**WORK REQUEST**
From the entries below, output the line with "Tillbehör (573, 75)" and each following line up to and including the line with "Privacy policy (715, 909)", exactly as written.

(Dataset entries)
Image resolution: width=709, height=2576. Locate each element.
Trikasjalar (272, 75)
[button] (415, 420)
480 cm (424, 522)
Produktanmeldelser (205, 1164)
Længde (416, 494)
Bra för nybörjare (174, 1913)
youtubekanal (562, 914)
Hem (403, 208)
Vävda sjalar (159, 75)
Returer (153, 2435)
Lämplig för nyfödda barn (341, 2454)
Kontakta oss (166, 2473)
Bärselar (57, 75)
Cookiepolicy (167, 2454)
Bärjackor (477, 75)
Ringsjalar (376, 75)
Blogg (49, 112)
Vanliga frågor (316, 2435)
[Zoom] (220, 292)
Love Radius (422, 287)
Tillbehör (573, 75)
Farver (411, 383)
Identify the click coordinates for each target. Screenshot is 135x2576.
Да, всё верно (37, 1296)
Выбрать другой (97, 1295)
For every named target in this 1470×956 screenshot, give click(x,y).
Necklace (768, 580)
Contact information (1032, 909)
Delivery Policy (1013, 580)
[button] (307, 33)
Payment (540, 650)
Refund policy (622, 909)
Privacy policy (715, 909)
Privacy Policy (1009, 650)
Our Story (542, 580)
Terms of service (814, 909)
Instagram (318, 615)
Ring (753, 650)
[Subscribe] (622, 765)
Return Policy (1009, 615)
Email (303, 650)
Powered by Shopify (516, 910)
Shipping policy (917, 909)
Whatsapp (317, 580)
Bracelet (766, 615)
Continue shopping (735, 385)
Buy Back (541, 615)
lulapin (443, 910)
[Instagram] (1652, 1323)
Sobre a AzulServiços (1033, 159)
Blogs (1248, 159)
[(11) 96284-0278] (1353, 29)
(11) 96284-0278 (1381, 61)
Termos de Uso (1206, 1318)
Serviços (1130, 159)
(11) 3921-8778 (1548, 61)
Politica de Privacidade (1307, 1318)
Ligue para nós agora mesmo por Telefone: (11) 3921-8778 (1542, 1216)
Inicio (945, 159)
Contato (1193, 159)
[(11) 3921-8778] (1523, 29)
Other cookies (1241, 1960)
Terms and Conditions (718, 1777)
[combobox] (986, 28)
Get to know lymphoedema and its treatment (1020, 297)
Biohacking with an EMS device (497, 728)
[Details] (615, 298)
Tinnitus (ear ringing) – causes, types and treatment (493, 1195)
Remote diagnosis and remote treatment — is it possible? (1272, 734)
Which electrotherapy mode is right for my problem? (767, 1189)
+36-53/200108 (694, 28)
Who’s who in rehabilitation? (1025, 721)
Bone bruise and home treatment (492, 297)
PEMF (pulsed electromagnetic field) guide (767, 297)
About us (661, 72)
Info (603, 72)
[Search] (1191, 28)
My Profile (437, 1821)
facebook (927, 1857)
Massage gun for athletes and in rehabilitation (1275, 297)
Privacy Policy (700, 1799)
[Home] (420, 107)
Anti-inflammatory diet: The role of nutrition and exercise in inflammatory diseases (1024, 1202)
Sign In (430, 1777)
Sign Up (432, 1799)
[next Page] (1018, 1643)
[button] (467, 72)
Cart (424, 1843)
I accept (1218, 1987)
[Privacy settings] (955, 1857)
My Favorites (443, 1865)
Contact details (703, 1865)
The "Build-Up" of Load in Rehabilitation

**PROBLEM SOLUTION**
Tillbehör (573, 75)
Farver (411, 383)
Identify the click coordinates for each target. Screenshot is 135x2576.
Да, всё верно (37, 1296)
Выбрать другой (97, 1295)
For every named target in this 1470×956 screenshot, give click(x,y).
Necklace (768, 580)
Contact information (1032, 909)
Delivery Policy (1013, 580)
[button] (307, 33)
Payment (540, 650)
Refund policy (622, 909)
Privacy policy (715, 909)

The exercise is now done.